EXTRACT →

Skip to main content
ARS Home » Research » Publications at this Location » Publication #94051

Title: PRODUCTION OF MULTIHYDROXY FATTY ACIDS FROM LINOLEIC ACID BY CLAVIBACTER SP. ALA2

Author
item Hou, Ching
item Gardner, Harold
item Brown, Wanda

Submitted to: Journal of the American Oil Chemists' Society
Publication Type: Peer Reviewed Journal
Publication Acceptance Date: 8/10/1998
Publication Date: N/A
Citation: N/A

Interpretive Summary: Hydroxy fatty acids are important industrial materials. We have succeeded in converting vegetable oils into a trihydroxy unsaturated fatty acid by a newly isolated microbial strain ALA2. Now, we have identified two additional products from this system. The structures of these products resemble those of plant self-defense substances. These products inhibited the growth of some crop pathogenic fungi. These products can also be used as intermediates in the synthesis of value-added industrial chemicals. Application of these products either as agent for anti-pathogenic fungi or as high volume intermediates such as diacids for the synthesis of special military nylon will be benefit to the U.S. farmers.

Pixel coordinate grounding data
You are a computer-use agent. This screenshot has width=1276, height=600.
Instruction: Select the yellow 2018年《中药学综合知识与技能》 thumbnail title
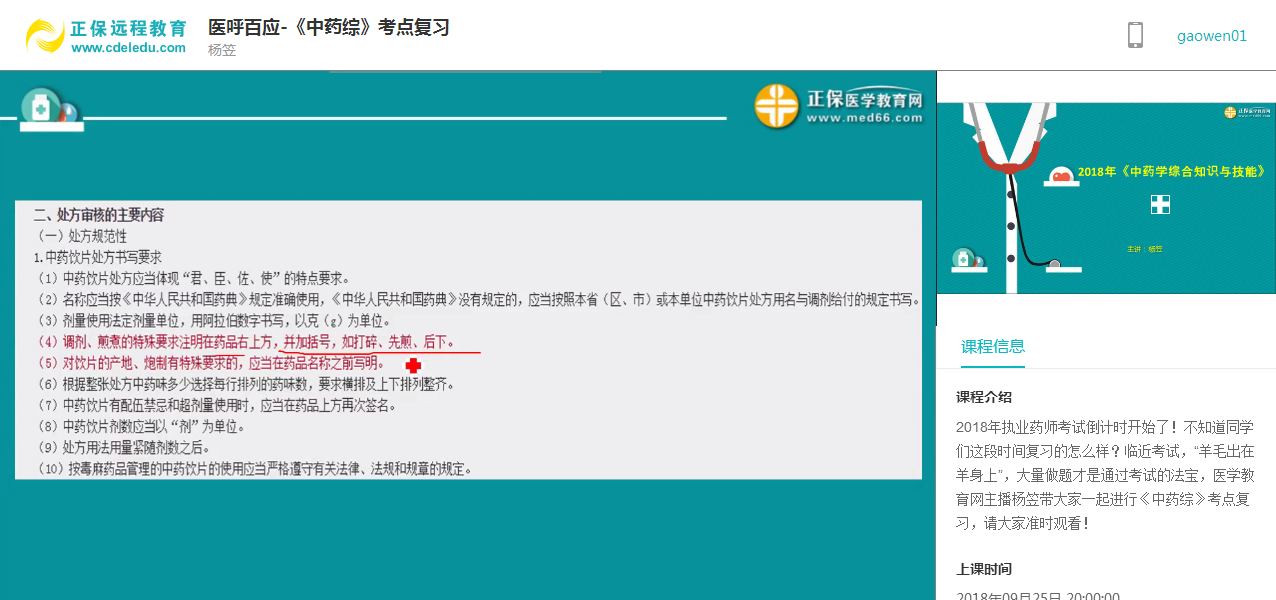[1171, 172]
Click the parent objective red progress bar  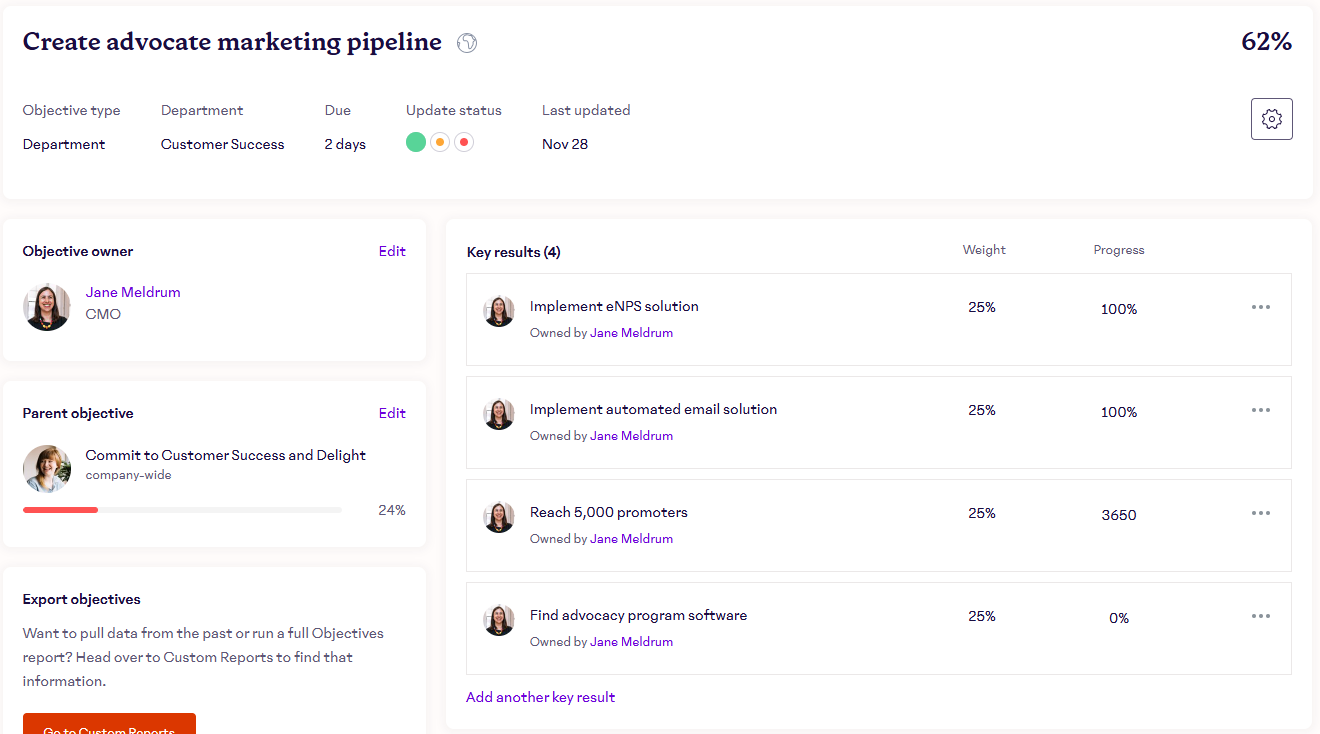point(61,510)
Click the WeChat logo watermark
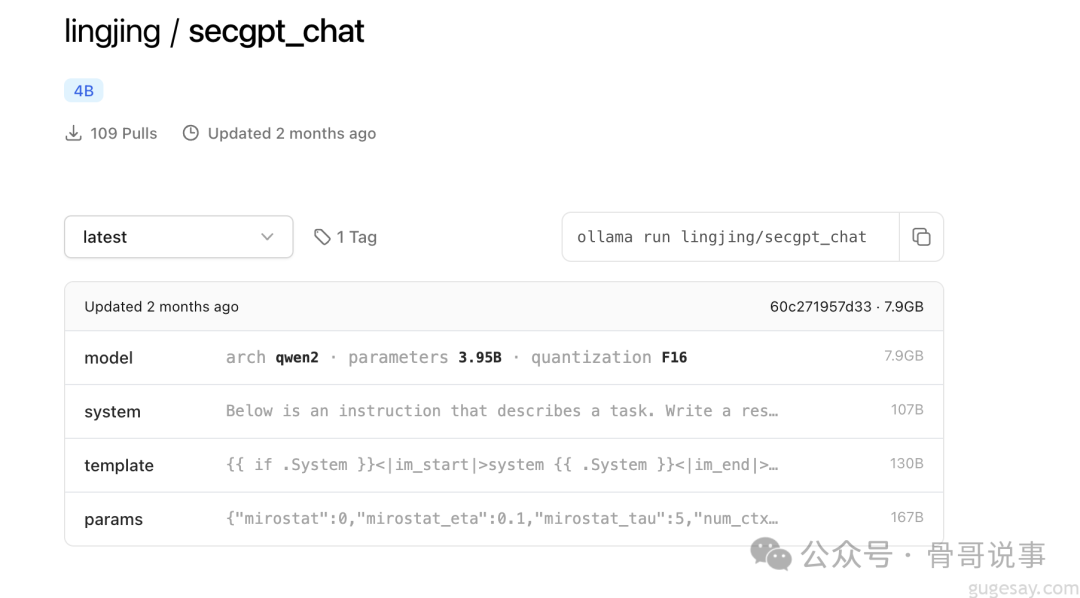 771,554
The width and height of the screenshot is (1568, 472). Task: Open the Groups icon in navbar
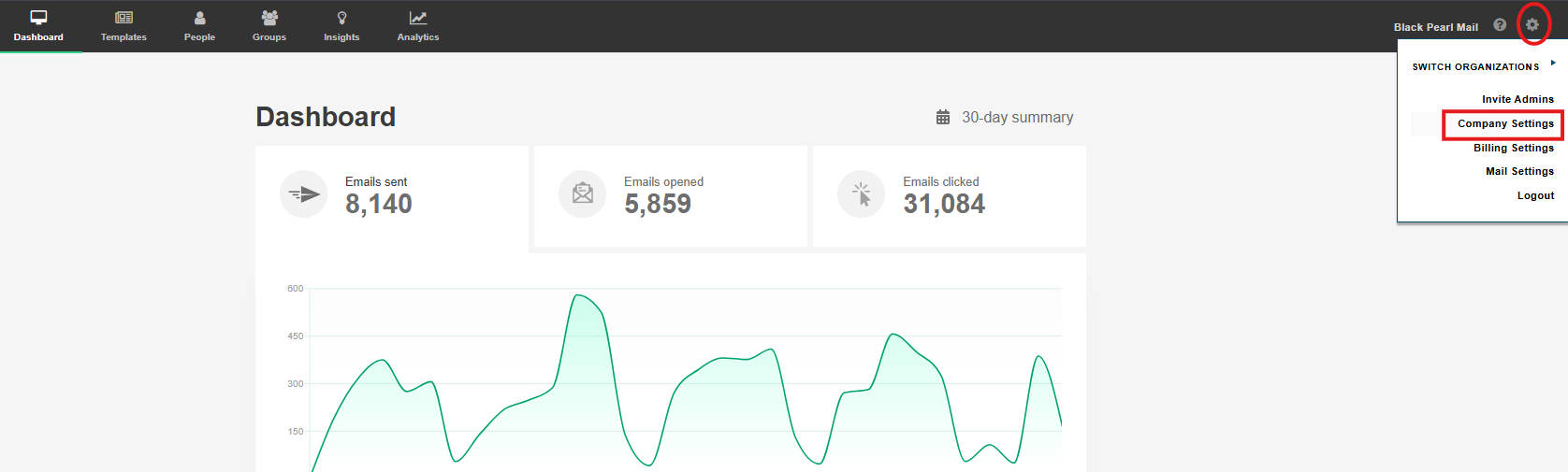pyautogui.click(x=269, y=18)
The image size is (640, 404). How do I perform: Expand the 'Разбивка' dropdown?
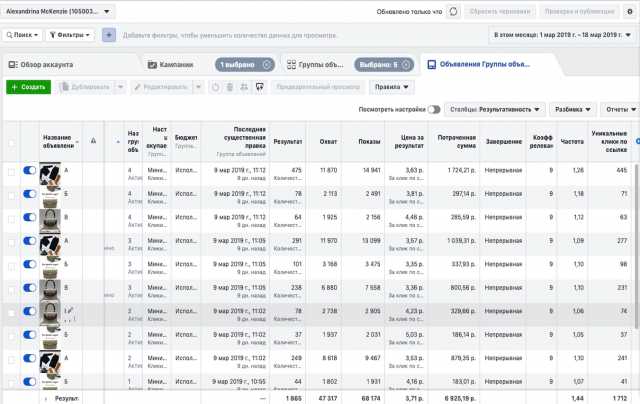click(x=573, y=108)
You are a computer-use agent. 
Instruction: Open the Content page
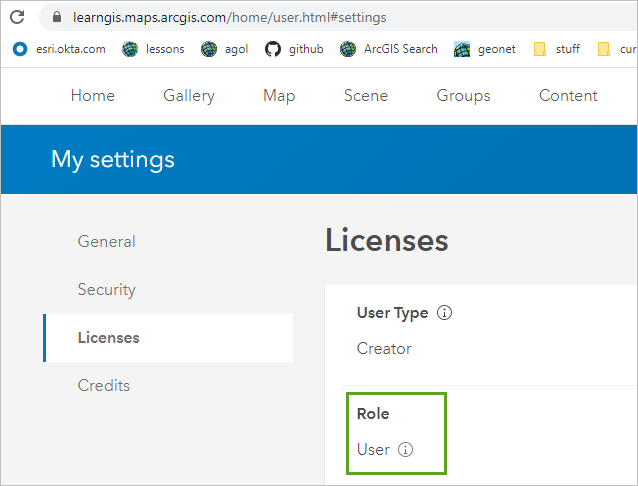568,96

WHAT YOU NEED TO DO → Quote the ARS publication page above in full, word for word.

OUTPUT OF THE EXERCISE →
Skip to main content
ARS Home » Research » Publications at this Location » Publication #94051

Title: PRODUCTION OF MULTIHYDROXY FATTY ACIDS FROM LINOLEIC ACID BY CLAVIBACTER SP. ALA2

Author
item Hou, Ching
item Gardner, Harold
item Brown, Wanda

Submitted to: Journal of the American Oil Chemists' Society
Publication Type: Peer Reviewed Journal
Publication Acceptance Date: 8/10/1998
Publication Date: N/A
Citation: N/A

Interpretive Summary: Hydroxy fatty acids are important industrial materials. We have succeeded in converting vegetable oils into a trihydroxy unsaturated fatty acid by a newly isolated microbial strain ALA2. Now, we have identified two additional products from this system. The structures of these products resemble those of plant self-defense substances. These products inhibited the growth of some crop pathogenic fungi. These products can also be used as intermediates in the synthesis of value-added industrial chemicals. Application of these products either as agent for anti-pathogenic fungi or as high volume intermediates such as diacids for the synthesis of special military nylon will be benefit to the U.S. farmers.